The current Passportgate scandal in the US involving the unauthorized access to the passport files of the three presidential candidates got me thinking about information security in enterprise applications particularly records and content management systems.
Ensuring information security requires a multidimensional approach based on technology, process, policy, and governance. Technology alone is not the answer. However, since this is a technology-oriented blog, I will focus only on the state of the art in securing Java EE applications particularly in the open source space.
From a technology standpoint, I see at least four potential issues: authentication, authorization/access control, audit trail, and business process.
Spring Security (formally Acegi) has demonstrated its strength for both authentication and authorization in Spring-based portal and content/record management applications. Spring AOP (Aspect-Oriented Programming) provides an elegant and simple solution for audit trails in such systems.
JBoss jBPM is a robust BPM engine that meets the requirements for workflow and enterprise business process orchestration between applications, services, and people.
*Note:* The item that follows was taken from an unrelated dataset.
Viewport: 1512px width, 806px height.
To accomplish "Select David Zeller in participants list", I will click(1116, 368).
The eXtensible Access Control Markup Language (XACML) is an OASIS standard for specifying access control policies in XML. XACML is not currently widely used in content/record management systems. One explanation is that XACML has been designed to provide access control for new services such as web services in service-oriented architectures (SOA). XACML would be challenging to use for document-level security in content repositories that have a hierarchical structure (e.g. JSR 170/283 repository model) and demand sophisticated caching for scalable and rapid access to massive amounts of content.
However, my favorite XML database (eXist) has an elegant implementation of XACML for controlling access to resources such as XQuery modules and Java methods, proving once again that Open Source is ahead in terms of innovation in the software industry.